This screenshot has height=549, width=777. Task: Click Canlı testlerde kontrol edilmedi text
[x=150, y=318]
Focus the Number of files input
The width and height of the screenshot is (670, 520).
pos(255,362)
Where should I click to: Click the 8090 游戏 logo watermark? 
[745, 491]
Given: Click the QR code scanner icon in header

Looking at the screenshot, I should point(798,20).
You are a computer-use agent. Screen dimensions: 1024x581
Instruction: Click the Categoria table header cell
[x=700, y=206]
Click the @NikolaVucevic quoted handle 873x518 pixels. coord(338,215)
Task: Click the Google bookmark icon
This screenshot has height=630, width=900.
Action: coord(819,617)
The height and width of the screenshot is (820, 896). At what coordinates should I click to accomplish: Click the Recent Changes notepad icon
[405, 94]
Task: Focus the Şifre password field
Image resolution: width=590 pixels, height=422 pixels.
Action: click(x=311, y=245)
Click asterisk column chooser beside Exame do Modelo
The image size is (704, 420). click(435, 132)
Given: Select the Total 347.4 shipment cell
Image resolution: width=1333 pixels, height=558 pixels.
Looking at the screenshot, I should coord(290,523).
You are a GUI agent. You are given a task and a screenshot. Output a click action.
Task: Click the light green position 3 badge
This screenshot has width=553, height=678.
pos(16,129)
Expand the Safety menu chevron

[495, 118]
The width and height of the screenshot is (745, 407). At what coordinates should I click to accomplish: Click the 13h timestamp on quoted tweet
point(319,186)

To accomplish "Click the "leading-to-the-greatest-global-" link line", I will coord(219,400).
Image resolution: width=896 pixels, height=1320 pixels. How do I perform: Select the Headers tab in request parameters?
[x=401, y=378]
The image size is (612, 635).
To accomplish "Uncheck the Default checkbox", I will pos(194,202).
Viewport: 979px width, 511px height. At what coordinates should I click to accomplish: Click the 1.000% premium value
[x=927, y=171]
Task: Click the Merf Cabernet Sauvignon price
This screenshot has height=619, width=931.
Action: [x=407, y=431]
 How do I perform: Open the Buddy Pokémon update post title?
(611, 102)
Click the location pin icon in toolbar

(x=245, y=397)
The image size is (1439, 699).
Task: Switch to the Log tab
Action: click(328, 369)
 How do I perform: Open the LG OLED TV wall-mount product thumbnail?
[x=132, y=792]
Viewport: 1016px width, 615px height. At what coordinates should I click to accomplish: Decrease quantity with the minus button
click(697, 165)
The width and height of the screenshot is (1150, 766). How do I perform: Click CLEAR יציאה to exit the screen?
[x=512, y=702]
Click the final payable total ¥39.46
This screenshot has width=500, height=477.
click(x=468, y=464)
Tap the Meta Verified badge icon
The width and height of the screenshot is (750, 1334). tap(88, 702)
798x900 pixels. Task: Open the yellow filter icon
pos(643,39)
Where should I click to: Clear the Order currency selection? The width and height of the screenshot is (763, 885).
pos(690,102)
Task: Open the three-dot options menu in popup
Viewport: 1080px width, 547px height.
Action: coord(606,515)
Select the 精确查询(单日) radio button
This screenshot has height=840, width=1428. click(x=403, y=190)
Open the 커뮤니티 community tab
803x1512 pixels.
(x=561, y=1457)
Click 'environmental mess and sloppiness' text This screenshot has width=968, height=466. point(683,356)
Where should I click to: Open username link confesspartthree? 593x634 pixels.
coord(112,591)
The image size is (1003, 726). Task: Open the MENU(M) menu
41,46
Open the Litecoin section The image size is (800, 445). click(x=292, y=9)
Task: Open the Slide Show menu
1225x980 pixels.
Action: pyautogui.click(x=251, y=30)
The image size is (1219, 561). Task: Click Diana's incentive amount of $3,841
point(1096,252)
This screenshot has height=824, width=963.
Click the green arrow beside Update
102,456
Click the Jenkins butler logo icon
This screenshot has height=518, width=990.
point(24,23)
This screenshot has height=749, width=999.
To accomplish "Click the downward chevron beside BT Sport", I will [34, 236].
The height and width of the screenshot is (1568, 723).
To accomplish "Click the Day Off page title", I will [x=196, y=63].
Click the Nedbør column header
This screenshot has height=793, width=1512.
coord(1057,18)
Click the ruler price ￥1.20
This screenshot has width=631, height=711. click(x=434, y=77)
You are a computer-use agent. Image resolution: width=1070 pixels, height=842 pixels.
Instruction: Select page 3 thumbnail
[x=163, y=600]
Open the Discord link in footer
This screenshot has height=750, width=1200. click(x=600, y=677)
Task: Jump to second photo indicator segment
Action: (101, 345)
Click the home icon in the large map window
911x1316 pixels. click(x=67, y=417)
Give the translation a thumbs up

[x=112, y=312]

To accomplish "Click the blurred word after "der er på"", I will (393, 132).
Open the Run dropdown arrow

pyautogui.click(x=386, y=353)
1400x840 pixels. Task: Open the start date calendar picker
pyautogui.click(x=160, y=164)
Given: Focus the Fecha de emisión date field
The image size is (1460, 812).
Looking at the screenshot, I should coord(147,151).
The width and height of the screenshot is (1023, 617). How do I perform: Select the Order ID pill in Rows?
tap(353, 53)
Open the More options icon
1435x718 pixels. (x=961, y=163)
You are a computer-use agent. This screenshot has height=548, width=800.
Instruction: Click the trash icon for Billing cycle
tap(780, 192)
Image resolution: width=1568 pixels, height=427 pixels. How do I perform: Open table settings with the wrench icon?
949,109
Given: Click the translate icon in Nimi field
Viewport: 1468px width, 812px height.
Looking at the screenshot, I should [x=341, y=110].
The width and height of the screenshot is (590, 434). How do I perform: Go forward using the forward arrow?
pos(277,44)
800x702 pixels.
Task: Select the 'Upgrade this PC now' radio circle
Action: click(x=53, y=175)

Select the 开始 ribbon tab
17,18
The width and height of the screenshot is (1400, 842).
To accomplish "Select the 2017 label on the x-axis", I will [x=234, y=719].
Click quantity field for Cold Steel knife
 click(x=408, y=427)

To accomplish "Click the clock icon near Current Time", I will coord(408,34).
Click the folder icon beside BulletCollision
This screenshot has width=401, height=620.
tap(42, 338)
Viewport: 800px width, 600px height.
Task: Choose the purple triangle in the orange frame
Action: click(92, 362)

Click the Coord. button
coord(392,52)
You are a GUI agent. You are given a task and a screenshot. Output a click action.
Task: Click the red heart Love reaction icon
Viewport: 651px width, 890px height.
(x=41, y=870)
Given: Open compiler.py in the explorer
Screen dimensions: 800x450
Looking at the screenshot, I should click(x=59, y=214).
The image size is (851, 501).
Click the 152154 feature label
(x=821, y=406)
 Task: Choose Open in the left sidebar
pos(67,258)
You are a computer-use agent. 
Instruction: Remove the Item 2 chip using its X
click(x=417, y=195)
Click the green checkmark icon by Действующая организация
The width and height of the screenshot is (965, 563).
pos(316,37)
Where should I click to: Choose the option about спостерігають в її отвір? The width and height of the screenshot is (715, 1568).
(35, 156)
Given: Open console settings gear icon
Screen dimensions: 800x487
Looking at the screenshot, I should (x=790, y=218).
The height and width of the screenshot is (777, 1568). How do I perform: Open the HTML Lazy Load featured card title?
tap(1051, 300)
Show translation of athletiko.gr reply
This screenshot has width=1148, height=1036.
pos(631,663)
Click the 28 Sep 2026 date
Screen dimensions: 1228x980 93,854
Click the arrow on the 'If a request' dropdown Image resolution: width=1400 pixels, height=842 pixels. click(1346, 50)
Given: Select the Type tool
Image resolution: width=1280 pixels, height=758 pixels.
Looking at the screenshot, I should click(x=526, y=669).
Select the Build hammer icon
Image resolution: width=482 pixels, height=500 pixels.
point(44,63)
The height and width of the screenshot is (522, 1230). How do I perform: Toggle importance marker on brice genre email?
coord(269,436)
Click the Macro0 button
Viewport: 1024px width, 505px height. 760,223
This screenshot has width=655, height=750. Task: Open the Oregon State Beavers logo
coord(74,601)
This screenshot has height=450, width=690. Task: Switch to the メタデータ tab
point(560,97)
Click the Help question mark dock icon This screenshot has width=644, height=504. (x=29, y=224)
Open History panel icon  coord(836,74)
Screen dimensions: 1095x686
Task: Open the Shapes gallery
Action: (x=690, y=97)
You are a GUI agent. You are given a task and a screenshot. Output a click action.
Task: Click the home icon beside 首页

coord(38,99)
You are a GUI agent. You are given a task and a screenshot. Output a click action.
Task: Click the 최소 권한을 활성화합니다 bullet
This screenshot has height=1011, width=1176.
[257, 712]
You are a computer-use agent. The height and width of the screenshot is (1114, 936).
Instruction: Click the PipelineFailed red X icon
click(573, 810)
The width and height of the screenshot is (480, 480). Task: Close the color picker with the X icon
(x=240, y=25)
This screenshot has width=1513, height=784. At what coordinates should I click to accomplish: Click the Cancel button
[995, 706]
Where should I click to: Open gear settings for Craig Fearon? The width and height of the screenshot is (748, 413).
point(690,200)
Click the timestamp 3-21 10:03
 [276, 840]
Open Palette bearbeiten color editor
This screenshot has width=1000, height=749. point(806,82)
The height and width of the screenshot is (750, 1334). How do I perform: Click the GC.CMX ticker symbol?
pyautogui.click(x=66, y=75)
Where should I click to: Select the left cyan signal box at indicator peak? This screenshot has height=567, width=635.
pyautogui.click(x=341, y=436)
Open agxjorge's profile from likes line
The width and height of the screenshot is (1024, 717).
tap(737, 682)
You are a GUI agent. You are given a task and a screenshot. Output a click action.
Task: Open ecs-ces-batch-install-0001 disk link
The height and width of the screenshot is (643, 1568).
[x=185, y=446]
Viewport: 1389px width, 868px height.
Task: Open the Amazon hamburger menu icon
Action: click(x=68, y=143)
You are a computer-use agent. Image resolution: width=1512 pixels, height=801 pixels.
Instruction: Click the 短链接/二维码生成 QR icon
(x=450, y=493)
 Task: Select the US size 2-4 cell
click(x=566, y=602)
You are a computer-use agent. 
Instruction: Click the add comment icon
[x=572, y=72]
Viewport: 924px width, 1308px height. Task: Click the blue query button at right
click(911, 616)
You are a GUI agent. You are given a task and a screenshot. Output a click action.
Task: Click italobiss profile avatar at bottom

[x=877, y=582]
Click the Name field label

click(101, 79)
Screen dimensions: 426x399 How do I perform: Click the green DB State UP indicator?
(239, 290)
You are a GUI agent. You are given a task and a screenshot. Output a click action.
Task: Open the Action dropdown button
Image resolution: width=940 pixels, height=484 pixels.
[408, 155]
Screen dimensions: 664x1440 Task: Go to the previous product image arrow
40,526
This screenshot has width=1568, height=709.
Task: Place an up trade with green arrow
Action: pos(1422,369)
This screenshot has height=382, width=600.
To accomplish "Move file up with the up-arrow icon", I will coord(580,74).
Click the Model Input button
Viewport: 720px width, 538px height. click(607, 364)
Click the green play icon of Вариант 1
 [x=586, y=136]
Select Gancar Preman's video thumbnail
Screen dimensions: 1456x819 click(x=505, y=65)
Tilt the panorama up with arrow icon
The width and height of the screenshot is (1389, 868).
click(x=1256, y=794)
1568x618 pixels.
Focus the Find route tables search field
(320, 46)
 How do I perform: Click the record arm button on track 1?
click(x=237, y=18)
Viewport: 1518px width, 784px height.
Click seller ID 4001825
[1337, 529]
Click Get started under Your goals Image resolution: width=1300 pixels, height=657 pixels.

##########

▶ [Your assignment] Beginning at the line with "Select the 精确查询(单日) radio button" and ending at the line with "This screenshot has height=824, width=963.", reproduce each line of the data above exactly, and add no other lines.

▶ [Task output]
Select the 精确查询(单日) radio button
This screenshot has height=840, width=1428. click(x=403, y=190)
Open the 커뮤니티 community tab
803x1512 pixels.
(x=561, y=1457)
Click 'environmental mess and sloppiness' text This screenshot has width=968, height=466. point(683,356)
Where should I click to: Open username link confesspartthree? 593x634 pixels.
coord(112,591)
The image size is (1003, 726). Task: Open the MENU(M) menu
41,46
Open the Litecoin section The image size is (800, 445). click(x=292, y=9)
Task: Open the Slide Show menu
1225x980 pixels.
Action: pyautogui.click(x=251, y=30)
The image size is (1219, 561). Task: Click Diana's incentive amount of $3,841
point(1096,252)
This screenshot has height=824, width=963.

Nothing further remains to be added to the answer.